:: GIVEN RECORDS

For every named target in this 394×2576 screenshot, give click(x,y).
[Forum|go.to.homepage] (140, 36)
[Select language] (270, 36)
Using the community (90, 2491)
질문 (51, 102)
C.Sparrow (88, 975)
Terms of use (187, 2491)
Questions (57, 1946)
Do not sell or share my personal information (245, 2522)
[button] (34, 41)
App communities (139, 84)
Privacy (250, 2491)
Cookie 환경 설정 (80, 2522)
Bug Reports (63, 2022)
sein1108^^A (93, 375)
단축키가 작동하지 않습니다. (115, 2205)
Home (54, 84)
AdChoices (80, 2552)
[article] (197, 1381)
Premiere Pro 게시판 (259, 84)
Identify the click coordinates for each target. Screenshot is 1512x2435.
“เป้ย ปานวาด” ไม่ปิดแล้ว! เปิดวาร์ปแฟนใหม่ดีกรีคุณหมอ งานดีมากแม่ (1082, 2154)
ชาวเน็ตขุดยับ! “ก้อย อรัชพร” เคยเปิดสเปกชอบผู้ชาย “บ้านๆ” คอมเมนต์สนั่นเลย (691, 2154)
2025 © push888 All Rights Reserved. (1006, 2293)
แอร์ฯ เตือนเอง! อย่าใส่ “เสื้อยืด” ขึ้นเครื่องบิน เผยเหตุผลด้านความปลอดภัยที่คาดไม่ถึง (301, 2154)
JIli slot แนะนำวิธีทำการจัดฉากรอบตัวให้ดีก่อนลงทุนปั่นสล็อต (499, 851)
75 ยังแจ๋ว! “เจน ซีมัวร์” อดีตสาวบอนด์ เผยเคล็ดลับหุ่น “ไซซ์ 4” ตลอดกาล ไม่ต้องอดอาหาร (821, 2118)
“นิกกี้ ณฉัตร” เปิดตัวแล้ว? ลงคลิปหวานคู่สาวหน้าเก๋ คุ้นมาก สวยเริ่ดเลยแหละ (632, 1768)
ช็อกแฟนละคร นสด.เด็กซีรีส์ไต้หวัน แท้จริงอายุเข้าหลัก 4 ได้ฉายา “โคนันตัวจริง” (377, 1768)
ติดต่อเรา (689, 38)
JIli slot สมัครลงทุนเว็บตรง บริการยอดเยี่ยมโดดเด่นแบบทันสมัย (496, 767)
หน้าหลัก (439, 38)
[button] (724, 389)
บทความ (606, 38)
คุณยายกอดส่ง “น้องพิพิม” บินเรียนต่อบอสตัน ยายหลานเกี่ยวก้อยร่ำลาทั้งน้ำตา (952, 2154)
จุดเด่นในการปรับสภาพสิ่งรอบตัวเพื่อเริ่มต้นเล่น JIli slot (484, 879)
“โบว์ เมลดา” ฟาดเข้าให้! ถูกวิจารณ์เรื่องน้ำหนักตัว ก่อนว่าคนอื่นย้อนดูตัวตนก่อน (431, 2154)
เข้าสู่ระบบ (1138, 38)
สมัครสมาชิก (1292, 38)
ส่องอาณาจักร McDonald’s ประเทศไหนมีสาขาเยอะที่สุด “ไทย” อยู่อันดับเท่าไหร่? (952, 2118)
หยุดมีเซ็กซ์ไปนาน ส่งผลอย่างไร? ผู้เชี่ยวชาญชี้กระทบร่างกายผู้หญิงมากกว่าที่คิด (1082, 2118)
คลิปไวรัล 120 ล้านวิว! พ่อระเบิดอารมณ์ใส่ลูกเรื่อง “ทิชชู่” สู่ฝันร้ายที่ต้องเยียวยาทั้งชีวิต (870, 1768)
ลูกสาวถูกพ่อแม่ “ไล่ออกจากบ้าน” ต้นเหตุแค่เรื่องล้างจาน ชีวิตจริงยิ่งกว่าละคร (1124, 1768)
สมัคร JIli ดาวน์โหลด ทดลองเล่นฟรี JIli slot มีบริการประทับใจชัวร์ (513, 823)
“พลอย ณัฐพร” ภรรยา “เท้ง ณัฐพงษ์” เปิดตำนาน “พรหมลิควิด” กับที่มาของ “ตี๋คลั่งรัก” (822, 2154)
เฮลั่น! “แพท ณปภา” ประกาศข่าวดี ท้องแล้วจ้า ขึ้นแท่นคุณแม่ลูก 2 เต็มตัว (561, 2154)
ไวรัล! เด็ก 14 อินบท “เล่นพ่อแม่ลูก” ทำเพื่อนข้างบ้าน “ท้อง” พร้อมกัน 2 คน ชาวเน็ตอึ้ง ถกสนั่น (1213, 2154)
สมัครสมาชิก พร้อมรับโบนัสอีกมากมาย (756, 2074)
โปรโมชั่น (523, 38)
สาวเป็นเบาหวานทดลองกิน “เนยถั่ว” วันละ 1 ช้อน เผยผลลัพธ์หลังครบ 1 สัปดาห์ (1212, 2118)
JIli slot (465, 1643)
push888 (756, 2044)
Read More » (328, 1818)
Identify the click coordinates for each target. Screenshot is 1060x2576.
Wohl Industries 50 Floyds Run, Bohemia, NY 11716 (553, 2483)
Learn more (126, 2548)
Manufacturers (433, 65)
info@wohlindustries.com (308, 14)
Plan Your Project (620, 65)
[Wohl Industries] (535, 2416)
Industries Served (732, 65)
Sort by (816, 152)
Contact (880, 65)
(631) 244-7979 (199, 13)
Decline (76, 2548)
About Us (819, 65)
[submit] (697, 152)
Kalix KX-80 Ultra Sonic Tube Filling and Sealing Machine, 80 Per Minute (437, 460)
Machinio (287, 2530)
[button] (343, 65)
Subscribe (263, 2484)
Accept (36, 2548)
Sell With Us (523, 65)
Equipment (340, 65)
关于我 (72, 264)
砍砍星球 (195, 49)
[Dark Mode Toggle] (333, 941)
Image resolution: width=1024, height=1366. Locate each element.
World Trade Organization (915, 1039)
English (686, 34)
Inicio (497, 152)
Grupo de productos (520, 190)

::::

> _DESCRIPTION OF THE TASK_:
What the task asks for is a word-for-word repeat of the lines above, from the first through the one containing "คอมเมนต์สนั่นเลย (691, 2154)".

> _ANSWER TO THE PROBLEM_:
For every named target in this 394×2576 screenshot, give click(x,y).
[Forum|go.to.homepage] (140, 36)
[Select language] (270, 36)
Using the community (90, 2491)
질문 (51, 102)
C.Sparrow (88, 975)
Terms of use (187, 2491)
Questions (57, 1946)
Do not sell or share my personal information (245, 2522)
[button] (34, 41)
App communities (139, 84)
Privacy (250, 2491)
Cookie 환경 설정 (80, 2522)
Bug Reports (63, 2022)
sein1108^^A (93, 375)
단축키가 작동하지 않습니다. (115, 2205)
Home (54, 84)
AdChoices (80, 2552)
[article] (197, 1381)
Premiere Pro 게시판 (259, 84)
Identify the click coordinates for each target. Screenshot is 1512x2435.
“เป้ย ปานวาด” ไม่ปิดแล้ว! เปิดวาร์ปแฟนใหม่ดีกรีคุณหมอ งานดีมากแม่ (1082, 2154)
ชาวเน็ตขุดยับ! “ก้อย อรัชพร” เคยเปิดสเปกชอบผู้ชาย “บ้านๆ” คอมเมนต์สนั่นเลย (691, 2154)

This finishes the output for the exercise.